Sus libros inéditos, sus cartas privadas, sus manuscritos y sus obras maestras viven el privilegio de la era de internet. La chavalería que hoy descubra incrédula los cuentos de Cortázar o las novelas de Vargas Llosa, los fabulosos diarios y los cuentos de Julio Ramón Ribeyro, las encrespadas pesadillas de José Donoso o el rumiar agónico de Ernesto Sabato quedará cautiva de una adicción sin salida humanamente posible. Yo los conozco y sé que la tiranía de la gran literatura funciona exactamente igual con el Instagram abierto en el móvil que sin él: banalizar el poder de la ficción es empezar a perder el sentido de la realidad porque puede más la literatura que Instagram y TikTok juntos, aunque hayamos olvidado tantos de nosotros la pasión furiosa que aquellos libros sembraron en nuestras cabezas y el modo en que el narcótico funciona cuando la piel es todavía sensible y los ojos leen con ojos de leer, como dice una amiga, porque es la única manera de leer, muriéndose de gusto y sin energía para matar la voracidad. Ahora está pasando, aunque no lo veamos ni lo oigamos: esa es la causa mayor de la gratitud civil que España debe a una literatura que ni pudo emular ni pudo eludir. Solo la movilización masiva de los lectores, y no ninguna campaña de márketing o de propaganda o de cualquier desvarío de los aducidos a menudo, está detrás de la buenanueva de la invasión de los bárbaros latinoamericanos, casi al instante convertidos en iconos ambulantes de un mundo irresistible.

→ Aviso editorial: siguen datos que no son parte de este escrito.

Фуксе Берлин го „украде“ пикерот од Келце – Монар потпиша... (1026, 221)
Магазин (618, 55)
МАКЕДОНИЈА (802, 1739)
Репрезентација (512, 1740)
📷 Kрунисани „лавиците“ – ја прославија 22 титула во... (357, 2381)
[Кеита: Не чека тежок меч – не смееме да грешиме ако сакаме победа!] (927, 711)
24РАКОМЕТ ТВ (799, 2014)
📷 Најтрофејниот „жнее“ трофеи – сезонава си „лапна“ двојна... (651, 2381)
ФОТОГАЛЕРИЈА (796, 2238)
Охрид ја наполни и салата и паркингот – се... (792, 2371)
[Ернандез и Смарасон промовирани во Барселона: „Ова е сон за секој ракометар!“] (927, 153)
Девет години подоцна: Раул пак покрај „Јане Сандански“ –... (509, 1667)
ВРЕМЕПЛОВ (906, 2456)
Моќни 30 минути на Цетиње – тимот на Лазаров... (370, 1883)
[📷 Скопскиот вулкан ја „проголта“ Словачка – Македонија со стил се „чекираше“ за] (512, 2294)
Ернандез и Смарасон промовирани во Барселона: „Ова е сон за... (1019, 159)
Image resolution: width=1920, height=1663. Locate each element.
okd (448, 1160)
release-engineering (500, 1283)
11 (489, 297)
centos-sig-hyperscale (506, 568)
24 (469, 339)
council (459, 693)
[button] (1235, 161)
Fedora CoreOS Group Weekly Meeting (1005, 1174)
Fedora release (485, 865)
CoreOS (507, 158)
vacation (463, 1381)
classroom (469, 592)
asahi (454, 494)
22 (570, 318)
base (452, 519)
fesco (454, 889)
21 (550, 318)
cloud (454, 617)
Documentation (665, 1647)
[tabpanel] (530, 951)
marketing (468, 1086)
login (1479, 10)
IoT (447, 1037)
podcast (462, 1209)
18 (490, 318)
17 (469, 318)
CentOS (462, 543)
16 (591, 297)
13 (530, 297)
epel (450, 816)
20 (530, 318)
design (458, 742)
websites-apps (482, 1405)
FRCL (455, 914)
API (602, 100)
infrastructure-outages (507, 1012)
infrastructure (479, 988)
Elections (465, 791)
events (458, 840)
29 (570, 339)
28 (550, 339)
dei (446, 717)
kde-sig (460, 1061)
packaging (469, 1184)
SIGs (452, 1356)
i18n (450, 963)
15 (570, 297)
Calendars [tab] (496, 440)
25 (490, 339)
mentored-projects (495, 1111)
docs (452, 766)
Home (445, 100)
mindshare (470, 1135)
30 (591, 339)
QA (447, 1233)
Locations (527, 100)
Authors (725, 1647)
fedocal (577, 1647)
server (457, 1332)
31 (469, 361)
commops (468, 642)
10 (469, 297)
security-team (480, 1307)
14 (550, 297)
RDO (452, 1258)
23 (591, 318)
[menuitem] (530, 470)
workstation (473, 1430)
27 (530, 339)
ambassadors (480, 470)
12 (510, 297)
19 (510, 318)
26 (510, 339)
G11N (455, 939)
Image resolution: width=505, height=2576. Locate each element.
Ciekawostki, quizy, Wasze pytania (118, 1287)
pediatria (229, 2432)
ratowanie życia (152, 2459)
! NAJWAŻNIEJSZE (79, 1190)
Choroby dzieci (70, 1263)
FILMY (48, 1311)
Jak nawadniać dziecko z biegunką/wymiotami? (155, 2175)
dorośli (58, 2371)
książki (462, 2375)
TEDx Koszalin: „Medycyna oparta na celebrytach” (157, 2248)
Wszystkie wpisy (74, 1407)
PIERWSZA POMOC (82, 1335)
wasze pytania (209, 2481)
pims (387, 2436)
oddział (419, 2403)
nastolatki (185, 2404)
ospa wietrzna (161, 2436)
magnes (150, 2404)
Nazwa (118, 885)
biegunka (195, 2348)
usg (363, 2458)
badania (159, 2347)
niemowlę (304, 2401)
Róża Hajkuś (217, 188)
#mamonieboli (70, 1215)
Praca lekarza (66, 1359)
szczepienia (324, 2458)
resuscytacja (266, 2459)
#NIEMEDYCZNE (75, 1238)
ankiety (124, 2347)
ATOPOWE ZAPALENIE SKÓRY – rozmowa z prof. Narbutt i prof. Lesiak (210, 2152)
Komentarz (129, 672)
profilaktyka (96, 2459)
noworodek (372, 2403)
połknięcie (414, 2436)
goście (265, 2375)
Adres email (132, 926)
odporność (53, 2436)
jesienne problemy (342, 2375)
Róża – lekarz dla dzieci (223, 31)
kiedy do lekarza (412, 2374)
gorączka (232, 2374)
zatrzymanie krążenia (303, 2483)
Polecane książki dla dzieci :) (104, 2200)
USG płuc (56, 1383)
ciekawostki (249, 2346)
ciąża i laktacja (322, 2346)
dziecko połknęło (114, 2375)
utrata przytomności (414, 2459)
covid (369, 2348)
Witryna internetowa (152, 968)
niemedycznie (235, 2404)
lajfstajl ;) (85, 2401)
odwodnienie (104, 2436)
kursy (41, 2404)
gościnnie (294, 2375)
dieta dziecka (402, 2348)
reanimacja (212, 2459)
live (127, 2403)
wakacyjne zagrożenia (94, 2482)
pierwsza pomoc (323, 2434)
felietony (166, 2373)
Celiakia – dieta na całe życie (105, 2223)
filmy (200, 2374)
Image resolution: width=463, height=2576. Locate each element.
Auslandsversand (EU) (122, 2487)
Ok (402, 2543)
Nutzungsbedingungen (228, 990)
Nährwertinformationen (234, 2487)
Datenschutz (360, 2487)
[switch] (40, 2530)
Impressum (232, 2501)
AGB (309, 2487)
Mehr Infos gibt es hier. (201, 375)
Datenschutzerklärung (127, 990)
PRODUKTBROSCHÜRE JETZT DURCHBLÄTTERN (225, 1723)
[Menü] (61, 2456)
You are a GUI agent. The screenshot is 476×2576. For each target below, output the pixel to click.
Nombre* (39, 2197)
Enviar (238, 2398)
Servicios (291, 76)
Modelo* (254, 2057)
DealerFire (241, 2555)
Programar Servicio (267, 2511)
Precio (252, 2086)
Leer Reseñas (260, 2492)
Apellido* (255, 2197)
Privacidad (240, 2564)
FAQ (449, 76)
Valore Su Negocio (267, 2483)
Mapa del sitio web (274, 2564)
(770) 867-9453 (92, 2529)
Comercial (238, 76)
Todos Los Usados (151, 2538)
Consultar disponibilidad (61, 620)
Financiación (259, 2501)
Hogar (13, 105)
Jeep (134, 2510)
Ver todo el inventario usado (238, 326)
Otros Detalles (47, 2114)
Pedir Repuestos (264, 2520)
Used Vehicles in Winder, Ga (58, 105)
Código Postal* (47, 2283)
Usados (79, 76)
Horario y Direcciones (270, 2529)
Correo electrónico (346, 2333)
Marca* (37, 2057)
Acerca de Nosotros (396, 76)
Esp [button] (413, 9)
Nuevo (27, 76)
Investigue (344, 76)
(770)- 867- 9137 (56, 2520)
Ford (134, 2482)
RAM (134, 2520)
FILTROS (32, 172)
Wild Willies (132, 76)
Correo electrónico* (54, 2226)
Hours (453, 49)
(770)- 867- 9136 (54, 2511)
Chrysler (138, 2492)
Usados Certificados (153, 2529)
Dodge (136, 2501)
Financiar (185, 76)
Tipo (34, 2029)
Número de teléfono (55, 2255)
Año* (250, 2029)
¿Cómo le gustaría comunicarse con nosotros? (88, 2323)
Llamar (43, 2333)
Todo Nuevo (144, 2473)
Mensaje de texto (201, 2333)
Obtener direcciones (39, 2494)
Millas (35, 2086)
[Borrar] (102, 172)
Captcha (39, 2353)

No asalta, pues, melancolía o nostalgia alguna tras la desaparición de uno de los grandes de un mundo que ya no existe porque el don de la resurrección es instantáneo y accesible en un click o un trayecto de metro a la librería. Hoy es más bien el día de la celebración del talento excepcional para la novela repartido entre múltiples acentos argentinos o cubanos, colombianos o mexicanos, chilenos o nicaragüenses, sin que haya escritoras equiparables a los bárbaros titulares. Lo peor que a algunos se les podrá ocurrir decir hoy, y esa sí sería una burbujeante fuente de melancolía, es que casi todos ellos fueron demasiado tíos, ultratíos, megatíos sin complejos ni aprensión por serlo. El reproche será justo, anacrónico y concienzudamente irrelevante. O, mejor, que se lo pregunten a la chavalería incrédula y cautiva bajo sus páginas.